Carpet is found in most homes throughout the world, but how much do you know about this popular floor covering?
1.Carpet facts ‘Carpere’ is a Latin word. Its meaning is to ‘pluck’. The word carpet is directly linked. The origins of carpet came from plucked or unravelled fabrics.
2. Many carpets a made using knotted wool whilst others are produced from processed plastics. Wool particularly can be an attractive home for beetles/grubs.
3.The acid chemicals in their intestines can change the fibres into sugary particles, this encourages the insects to eat through carpets and rugs.

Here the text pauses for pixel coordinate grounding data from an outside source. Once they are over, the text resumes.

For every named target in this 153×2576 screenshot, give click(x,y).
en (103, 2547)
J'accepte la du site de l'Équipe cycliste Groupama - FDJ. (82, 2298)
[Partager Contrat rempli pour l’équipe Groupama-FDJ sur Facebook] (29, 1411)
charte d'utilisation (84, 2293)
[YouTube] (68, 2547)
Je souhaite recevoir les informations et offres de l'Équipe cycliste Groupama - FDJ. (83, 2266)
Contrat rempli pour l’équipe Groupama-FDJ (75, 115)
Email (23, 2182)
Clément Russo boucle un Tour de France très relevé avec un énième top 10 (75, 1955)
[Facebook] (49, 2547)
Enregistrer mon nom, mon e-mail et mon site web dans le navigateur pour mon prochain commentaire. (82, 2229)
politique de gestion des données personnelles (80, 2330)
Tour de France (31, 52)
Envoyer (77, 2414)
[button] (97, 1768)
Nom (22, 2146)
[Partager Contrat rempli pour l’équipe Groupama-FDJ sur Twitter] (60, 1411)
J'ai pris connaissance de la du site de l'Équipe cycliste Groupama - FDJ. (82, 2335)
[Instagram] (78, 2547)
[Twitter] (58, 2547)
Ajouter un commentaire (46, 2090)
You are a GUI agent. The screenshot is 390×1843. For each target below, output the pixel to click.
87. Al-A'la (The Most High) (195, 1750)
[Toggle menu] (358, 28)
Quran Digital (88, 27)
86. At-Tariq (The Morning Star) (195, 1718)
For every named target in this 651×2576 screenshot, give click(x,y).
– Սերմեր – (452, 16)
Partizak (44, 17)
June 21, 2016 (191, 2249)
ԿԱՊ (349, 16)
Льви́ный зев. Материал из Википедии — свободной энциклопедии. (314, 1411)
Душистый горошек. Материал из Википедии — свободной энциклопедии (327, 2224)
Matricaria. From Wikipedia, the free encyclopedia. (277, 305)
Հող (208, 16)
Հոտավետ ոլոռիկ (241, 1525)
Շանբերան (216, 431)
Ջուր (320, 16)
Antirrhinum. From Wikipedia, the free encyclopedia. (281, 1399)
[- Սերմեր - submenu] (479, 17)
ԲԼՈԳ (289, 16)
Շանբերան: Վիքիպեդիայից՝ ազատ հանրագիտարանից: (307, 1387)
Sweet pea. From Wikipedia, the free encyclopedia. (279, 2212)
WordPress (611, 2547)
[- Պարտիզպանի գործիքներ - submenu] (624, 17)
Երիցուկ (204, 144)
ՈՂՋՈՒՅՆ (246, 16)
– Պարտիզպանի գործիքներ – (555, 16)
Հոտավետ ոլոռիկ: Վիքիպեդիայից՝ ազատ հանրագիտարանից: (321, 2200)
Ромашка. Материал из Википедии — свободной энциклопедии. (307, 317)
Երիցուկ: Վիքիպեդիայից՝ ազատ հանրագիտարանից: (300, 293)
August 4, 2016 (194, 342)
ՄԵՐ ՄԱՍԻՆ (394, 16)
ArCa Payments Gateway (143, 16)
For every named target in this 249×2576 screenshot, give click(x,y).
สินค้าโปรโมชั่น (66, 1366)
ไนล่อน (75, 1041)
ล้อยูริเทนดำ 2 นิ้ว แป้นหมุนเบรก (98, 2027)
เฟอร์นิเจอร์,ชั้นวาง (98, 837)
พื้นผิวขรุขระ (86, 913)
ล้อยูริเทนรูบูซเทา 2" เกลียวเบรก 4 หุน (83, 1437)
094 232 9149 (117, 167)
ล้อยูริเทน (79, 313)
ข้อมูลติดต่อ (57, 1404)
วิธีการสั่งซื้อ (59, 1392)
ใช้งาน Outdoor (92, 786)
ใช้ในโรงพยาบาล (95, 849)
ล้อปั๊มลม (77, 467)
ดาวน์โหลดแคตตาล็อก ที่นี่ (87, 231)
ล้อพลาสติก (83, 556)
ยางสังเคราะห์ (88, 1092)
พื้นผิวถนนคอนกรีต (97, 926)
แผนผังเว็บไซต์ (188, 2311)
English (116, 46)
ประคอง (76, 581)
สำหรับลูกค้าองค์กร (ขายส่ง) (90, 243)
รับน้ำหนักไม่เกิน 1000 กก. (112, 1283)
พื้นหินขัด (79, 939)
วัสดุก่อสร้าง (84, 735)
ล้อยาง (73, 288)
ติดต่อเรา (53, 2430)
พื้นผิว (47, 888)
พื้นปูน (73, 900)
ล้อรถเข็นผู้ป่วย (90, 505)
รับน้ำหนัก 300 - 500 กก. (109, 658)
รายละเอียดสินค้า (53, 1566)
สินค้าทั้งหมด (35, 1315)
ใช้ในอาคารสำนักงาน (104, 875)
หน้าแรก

4.Many kilos of skin cells, soil, sand, fuel dust and more can (and usually does) gather in your carpet fibres and backing each year.
Carpet bacteria facts
5.Bacteria can remain alive in your carpets for more than a month! Germ transfer can happen immediately. So forget the ‘five second rule!’
6.The phrase ‘to sweep under the rug’ was first mentioned in 1963.
8.Professional carpet cleaning should be booked at least annually. Indoor air quality will immediately improve after professional cleaning.
9.Carpet manufacturing has been a busy trade since early BC. A taught trade / skill that was passed down the generations. Fabulous floral styles and oriental styles are created to date.
10.Newly manufactured carpet can often emit pungent (sometime toxic) emissions. Try and get your fitter to us ECO fixing adhesives wherever possible.
Sometimes opening the carpet in an empty or infrequently used room can help.
Because of the lack of understanding and belief that carpets contained so much dust & debris made selling vacuum cleaners a difficult job in the early years!
What can you do to help maintain your carpets / rugs ?
With a quality upright cleaner a brush bar that beats independently and a powerful vacuum motor will remove good quantities of dust.
Filtering is important too. There’s little point in vacuuming if the cleaner is blowing lots of dust into your home atmosphere, this can be bad for asthmatics or people with respiratory sensitivities.
Its an old fashioned way of removing dust from your rug that your grandmother may have used – but hanging your rug up outside and beating it with a blunt object really helps too.